- _Set exercise_:
Rewrite the records from the very start through the line that contains "[x=859, y=348]", replacing "agent" with "assistant" and changing nothing else. Leave the pictures out.

- _Given data_:
'''

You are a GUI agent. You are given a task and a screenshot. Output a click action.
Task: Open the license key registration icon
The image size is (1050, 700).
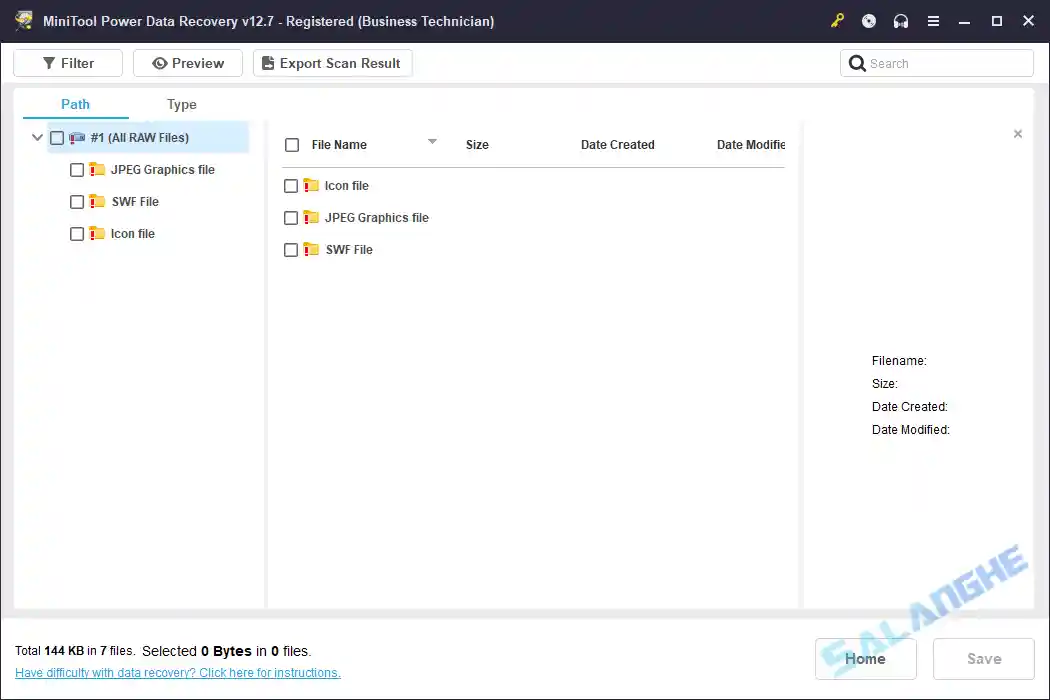(x=837, y=20)
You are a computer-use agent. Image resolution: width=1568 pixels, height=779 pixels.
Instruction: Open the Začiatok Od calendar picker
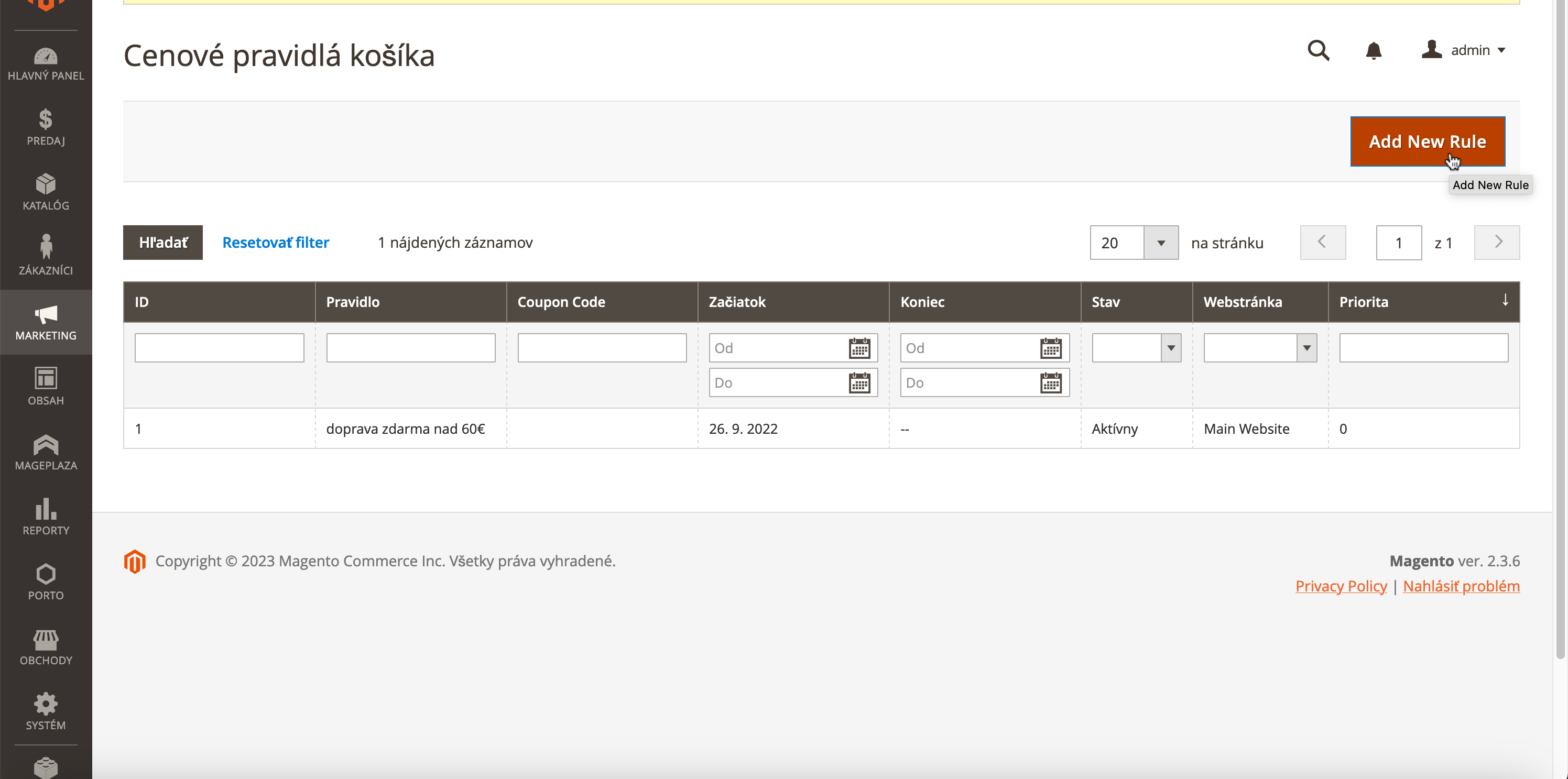[x=859, y=348]
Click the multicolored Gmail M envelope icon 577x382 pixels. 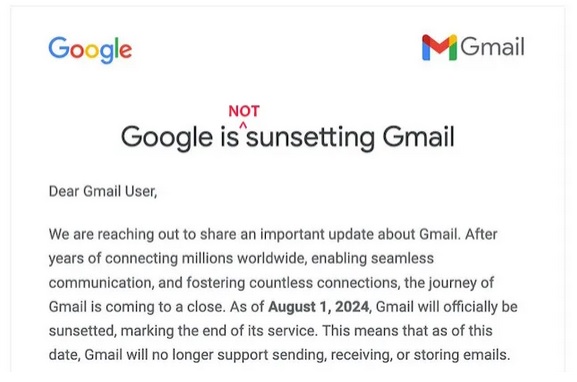(x=439, y=47)
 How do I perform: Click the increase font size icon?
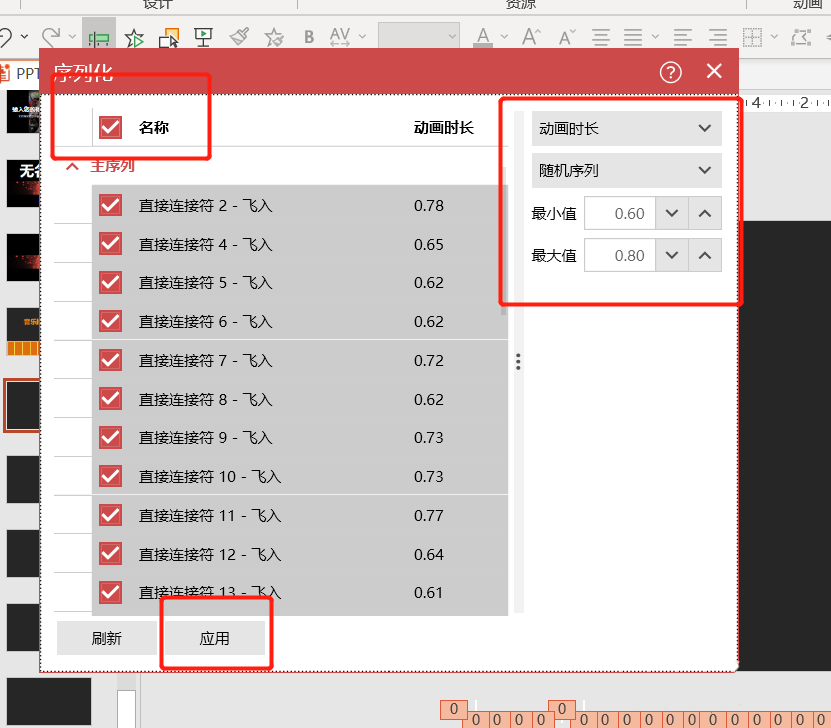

'''

- _Answer to the exercise_:
You are a GUI assistant. You are given a task and a screenshot. Output a click action.
Task: Open the license key registration icon
The image size is (1050, 700).
(x=837, y=20)
You are a computer-use assistant. Image resolution: width=1568 pixels, height=779 pixels.
Instruction: Open the Začiatok Od calendar picker
[x=859, y=348]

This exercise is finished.